Attention
Statistical Information#
By default, scorers will report the sum of the scored quantity over all histories, but many additional reporting options are available:
sv:Sc/MyScorer/Report = 1 "Sum" # One or more of Sum, Mean, Histories, Count_In_Bin, Second_Moment, Variance, Standard_Deviation, Min, Max
Output columns will be in the same order as the values in the Report parameter.
When there is binning by energy or time, and there is more than one Report option (such as "Sum" and "Mean"), the output will be ordered as:
Sum (underflow), Mean (underflow), Sum (bin 1), Mean (bin 1), Sum (bin 2), Mean (bin 2), etc.
"Histories" is the total number of histories that were simulated while this scorer was active (that is, excludes any histories that were produced when this scorer was gated to inactive).
"Count_In_Bin" is the number of histories that contributed to this bin (that is, excludes any histories for which no particles hit this bin).
If only "Sum" is requested, simple accumulation is used.
If "Mean", "Second_Moment", "Variance" or "Standard_Deviation" is requested, accumulation uses a numerically stable algorithm from:
B. P. Welford (1962) and presented in Donald E. Knuth (1998).
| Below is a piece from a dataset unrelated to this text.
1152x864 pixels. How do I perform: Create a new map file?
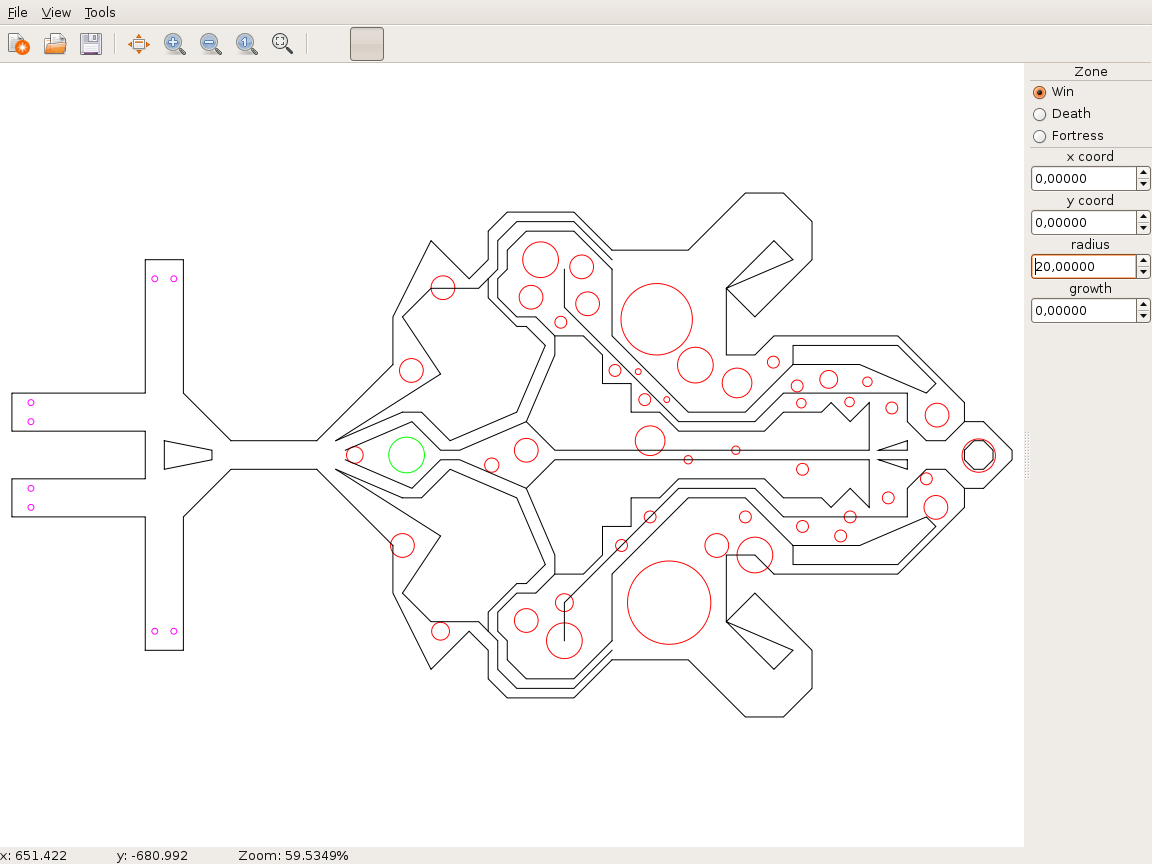[19, 44]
The Art of Computer Programming, volume 2: Seminumerical Algorithms, 3rd edn., p. 232. Boston: Addison-Wesley:
for x in data:
n = n+1
delta = x - mean
mean = mean + delta/n
M2 = M2 + delta*(x - mean)
sum = n * mean
variance = M2/(n - 1)
standard deviation = sqrt(variance)
The implementation in Topas uses a single, numerically stable Knuth/Welford update for mean and variance, replacing the legacy Knuth implementation with a lower-memory per-bin state. Per bin, the scorer tracks:
sum (first moment)
count (histories seen in the bin)
mean and M2 (running Welford accumulators for variance)
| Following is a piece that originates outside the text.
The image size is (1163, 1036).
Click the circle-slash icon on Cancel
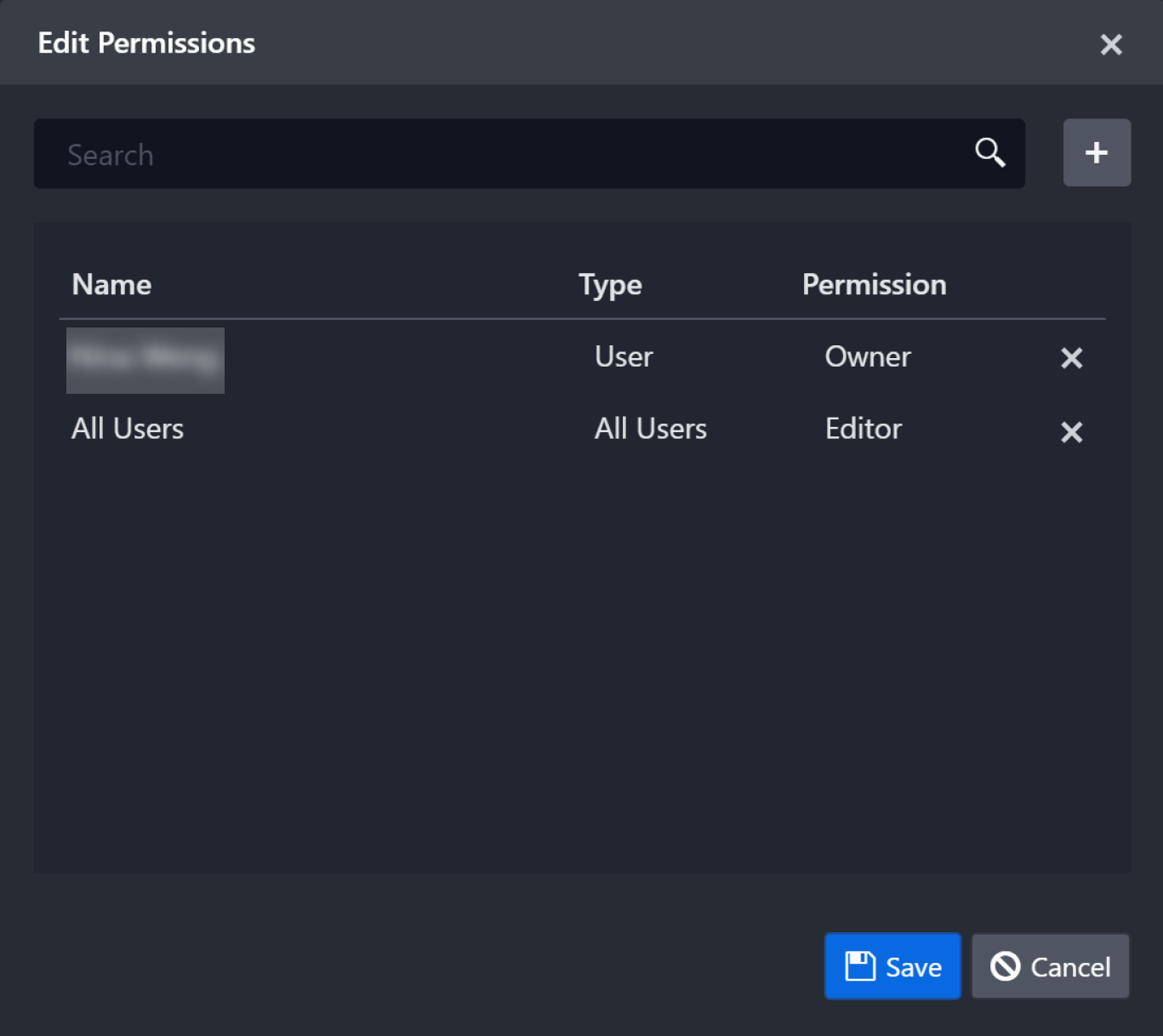1005,966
The current implementation works on each hit, updates sum, increments count, and performs a constant-time Welford step on mean/M2 for that bin. Untouched bins do not participate in the calculation; zeros are accounted for at output via total history count. Thus, an extra array is introduced increasing the memory footprint (~1.4x) but with an acceleration of ~5.5x compared to the legacy implementation.
In the legacy implementation the variable updates were followed by an O(NBins) loop each event to pad zeros into variance state for bins not hit in that event, so per-event work scaled with total bins rather than hits.
Memory footprint example#
As an example of memory requirement, let’s consider a 200×200×200 grid (8,000,000 bins), reporting Sum, Mean, and Standard_Deviation (all doubles). In that scenario:
First moment (sum): 8,000,000 × 8 bytes ≈ 64 MB
Mean accumulator: 8,000,000 × 8 bytes ≈ 64 MB
M2 accumulator: 8,000,000 × 8 bytes ≈ 64 MB
Count (long): 8,000,000 × 8 bytes ≈ 64 MB
Min/Max (if requested): each adds 8,000,000 × 8 bytes ≈ 64 MB
The total per scorer thread is ~256 MB. In a multithreaded run, each worker and the master hold their own copy. Thus, on a 24-thread run, that is roughly 24 × 256 MB ≈ 6 GB for the workers plus one master copy (~256 MB), giving a total around 6.25 GB for this scorer. Reducing the number of threads or voxel count reduces the total RAM accordingly.
Standard deviation of the mean and sum#
TOPAS calculates the variance (and hence the standard deviation) associated with the distribution of the quantity of interest (dose, fluence, etc).
For the standard deviation of the mean value, divide the standard deviation from TOPAS by the square root of the total number of histories.
For the standard deviation of the sum, multiply the standard deviation from TOPAS by the square root of the total number of histories.